Continuing climate change will see an increase in wildfires, longer periods of drought and tropical storms that be stronger and last longer. Glaciers are already getting smaller, and ice is melting faster than previous records which impact on the habitats of plants, animals and humans across the globe.
In May 2019, sensors tracking the Earth’s atmospheric concentration of CO2 since the late 1950s detected the highest-level CO2 concentration of 415.26 ppm recorded for three million years when sea levels were several metres higher, and trees grew at the South Pole. Scientists have warned that carbon dioxide levels higher than 450ppm are likely to lock in catastrophic and irreversible changes in the climate.
Intergovernmental Panel on Climate Change
The renowned worldwide Intergovernmental Panel on Climate Change (IPCC), predicts a temperature rise of 1.4 to 5.5 Celsius (2.5 to 10F) over the next 100 years as greenhouse gases are unlikely to fall to zero due to the actions of humans.
Climate change is dangerous, though the effects will vary by region. Our world is already about one degree Celsius hotter than in the “pre-industrial” period in the mid-nineteenth century, and it is certain to become increasingly warmer into the next century.
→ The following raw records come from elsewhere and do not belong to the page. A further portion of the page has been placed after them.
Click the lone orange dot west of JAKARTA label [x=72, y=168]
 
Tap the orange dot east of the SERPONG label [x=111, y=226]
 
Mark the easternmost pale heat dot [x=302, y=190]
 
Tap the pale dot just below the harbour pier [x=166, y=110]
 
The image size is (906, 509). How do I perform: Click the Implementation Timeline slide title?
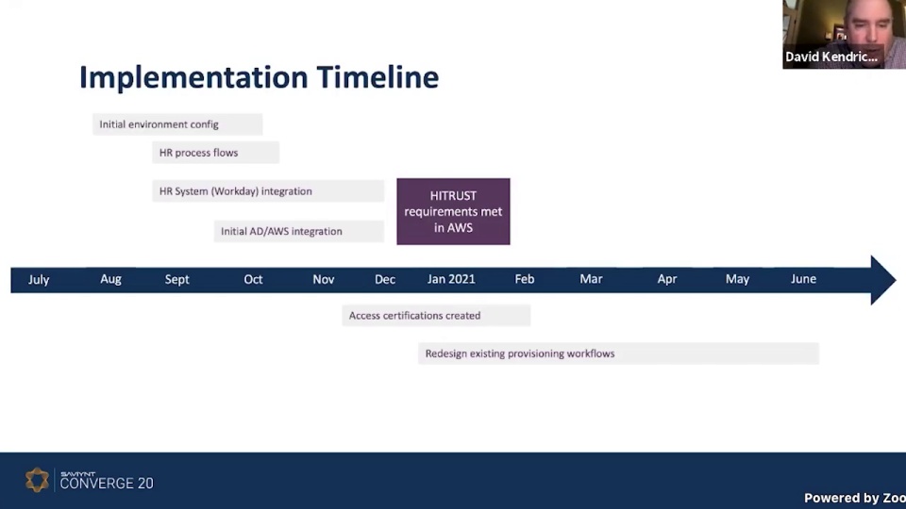[259, 77]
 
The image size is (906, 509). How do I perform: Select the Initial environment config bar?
[177, 124]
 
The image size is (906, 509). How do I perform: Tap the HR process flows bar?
[215, 153]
Frost-free/growing season will be longer
The Earth has been witnessing a longer frost-free season over the last 30 years, affecting ecosystems. Plants are able to grow in new regions at the same time as becoming extinct in others. As the climate warms, the growing season could increase by a month or more by the year 2100 and are forecast to be up to eight weeks at higher elevations or on the coast.
Rainfall pattern changes
Average rainfall has changed over the last 120 years. Compared with temperature trends, changes in rainfall patterns are harder to predict, with the dangers to some areas still uncertain. What is known, is that changes in rainfall impacts on the runoff to rivers, with a one per cent change in rainfall having a two to three per cent change in the runoff. In addition, as the warmer climate intensify tropical cyclones over most continents. A heavy rainfall event that currently occurs only once in 20 years is expected to occur at least twice as often by the end of the 21st century.
More droughts and heat waves
lthough there is wide regional variability, a warmer future will probably lead to more intense and frequent rainfall interspersed with longer periods of abnormally hot weather. Meanwhile, cold waves will become less intense across the entire planet, a trend that has been accelerating since 1970. Higher summer temperatures will reduce soil moisture which intensifies heat waves. Drier weather means that some forests are no longer recovering from wildfires and animals are finding it increasingly difficult to find a hospitable wildlife habitat.
Hurricanes will be more intense
The world has witnessed some of the most intense hurricanes in the last couple of decades, with more frequent Category 4 and 5 hurricanes. While wind speeds are unchanged, increased rainfall of between five and ten per cent has been recorded. Storms are expected to intensify as the amount of water vapour in the atmosphere rises. An increase in rainfall will likely breach stormwater systems in urban areas, as already witnessed with Hurricane Katrina in the US in 2005.
Sea level will rise
The global sea level is now 200mm higher than in 1880 when reliable record-keeping began. Scientists forecast a rise of another three millimetres annually, adding another 1220mm by 2100. The increased water will come from melting land ice and the expansion of warmer seawater.
The number of storm surges and high tides are also expected to rise, which increases the danger of flooding in island nations and coastal regions. As the oceans take a long time to respond to warmer conditions, the sea level is predicted to continue rising into the next century at rates similar to those being seen now, or possibly higher. Add in land subsidence due to underground water supplies being drained away to meet water needs, and the impact of rising sea levels are already catastrophic in some parts of the world, with discussions about how to protect coastal communities from rising sea levels, including how to decide which to save first.
The Arctic will probably become ice-free
During the summer months, the Arctic Ocean is expected to become ice-free at some point within the next thirty years. The addition of water to the ocean from loss of ice from glaciers will cause the sea level to rise. Since 1990, there have been further contributions to rising sea levels from surface melting of the Greenland ice sheet, with more ice melting into the ocean from the Antarctic ice sheets.
Climate change is also having economic and socio-political effects and has been a central concern of policymakers, individuals and communities. Understanding the dangers of climate change has to be matched with a coping response and plans for recovery after any disruptive event. Food security is already being impacted in a number of African countries, with poorer countries less well equipped to manage rapid change and likely to suffer the most. In addition, researchers are studying the correlation between climate change and an increased likelihood of military conflict. The World Health Organisation has warned that the health of millions could be threatened by increases in malaria, water-borne disease and malnutrition.